The Black Holes and Revelations Tour was a worldwide concert tour by English alternative rock band Muse in support of their fourth studio album Black Holes and Revelations. Lasting at over 2 years, this was the band's longest tour to date.

Overview
In July 2006 the band announced that they would be going on their "biggest ever tour" in support of the album.

The tour opened with a slot at Radio 1's Big Weekend in Dundee, Scotland, Muse's first concert since the Live 8 concerts in July 2005. During the summer of 2006 the band played their first series of shows, including a headline appearance at the Leeds and Reading Carling Weekend festivals. Following that was a tour that visited most of the world's major continents. The tour saw them travelling over most of the world, including countries such as the UK, most of Europe, the US, Canada, Australia, Japan, China and Korea.
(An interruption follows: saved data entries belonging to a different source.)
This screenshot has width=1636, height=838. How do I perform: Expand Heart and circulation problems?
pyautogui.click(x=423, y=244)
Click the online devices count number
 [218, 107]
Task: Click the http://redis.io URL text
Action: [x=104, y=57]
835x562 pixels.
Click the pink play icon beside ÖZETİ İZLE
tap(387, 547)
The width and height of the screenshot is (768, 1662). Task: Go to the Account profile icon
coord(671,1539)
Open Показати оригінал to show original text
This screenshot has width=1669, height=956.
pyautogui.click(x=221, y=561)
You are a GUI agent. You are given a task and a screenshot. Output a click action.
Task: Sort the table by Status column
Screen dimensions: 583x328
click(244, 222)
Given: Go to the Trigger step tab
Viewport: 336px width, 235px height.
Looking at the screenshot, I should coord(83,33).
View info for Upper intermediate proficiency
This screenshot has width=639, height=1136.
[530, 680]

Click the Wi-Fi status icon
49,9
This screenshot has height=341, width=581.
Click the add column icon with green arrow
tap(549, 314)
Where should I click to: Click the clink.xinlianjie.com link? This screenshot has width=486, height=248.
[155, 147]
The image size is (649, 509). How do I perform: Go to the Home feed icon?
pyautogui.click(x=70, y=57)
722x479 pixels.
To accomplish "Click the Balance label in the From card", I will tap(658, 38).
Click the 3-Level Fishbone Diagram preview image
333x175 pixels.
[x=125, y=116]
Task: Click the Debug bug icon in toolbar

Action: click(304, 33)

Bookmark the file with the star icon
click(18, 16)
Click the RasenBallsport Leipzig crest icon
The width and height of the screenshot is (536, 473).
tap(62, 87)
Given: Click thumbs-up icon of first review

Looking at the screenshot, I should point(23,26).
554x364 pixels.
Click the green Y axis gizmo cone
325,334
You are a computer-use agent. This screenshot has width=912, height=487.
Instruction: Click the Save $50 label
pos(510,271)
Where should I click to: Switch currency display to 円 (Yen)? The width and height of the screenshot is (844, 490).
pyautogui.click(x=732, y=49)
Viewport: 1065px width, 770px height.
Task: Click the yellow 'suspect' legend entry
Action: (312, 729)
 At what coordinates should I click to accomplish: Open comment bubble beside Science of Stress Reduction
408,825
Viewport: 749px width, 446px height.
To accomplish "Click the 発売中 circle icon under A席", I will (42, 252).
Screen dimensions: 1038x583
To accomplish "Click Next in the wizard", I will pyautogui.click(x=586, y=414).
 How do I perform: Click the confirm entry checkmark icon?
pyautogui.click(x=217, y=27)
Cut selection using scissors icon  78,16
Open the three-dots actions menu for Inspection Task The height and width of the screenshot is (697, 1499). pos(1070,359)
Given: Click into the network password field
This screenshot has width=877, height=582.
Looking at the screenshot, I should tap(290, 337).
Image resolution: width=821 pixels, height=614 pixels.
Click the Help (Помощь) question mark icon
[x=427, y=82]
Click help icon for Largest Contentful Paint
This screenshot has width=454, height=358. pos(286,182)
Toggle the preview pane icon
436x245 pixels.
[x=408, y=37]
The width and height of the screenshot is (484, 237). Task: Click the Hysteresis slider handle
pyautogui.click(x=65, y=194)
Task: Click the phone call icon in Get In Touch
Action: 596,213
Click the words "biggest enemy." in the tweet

This tour also included the band's maiden visits to South-East Asian countries such as Malaysia and Indonesia, and Latin and South America.

The band's shows throughout the Black Holes and Revelations Tour became noted for their increasing usage of special effects. For their Carling Weekend shows the band used a display with neon tubes that had 10 smaller video screens in front, with 5 on the ground and 5 moving behind them. Smaller versions were used for other concerts on the 2006 European Festival circuit, plus on the first two US legs, the first Australian tour and the band's South-East Asian tour.

For the band's main European autumn/winter arena tour, Muse were originally intending to use the same set but changed their set design to a design based upon the H.A.A.R.P. installation in Alaska. The new design included a pod-style drum-riser over the top of drummer Dom Howard's drum kit on stage right while above the stage a pair of pylons carrying light-up tubes occupied the roof space and a giant video screen occupied the back wall. Originally the band wished for the pylon to extend into the audience but lack of money meant this wasn't possible. This show was modified for the 2007 European festival circuit with the drum-riser and kit moved into centre-stage and a new video screen above the riser, with 4 video 'strips' on stage with 2 either side of the drums. The riser was removed from this production at the end of the European festival shows.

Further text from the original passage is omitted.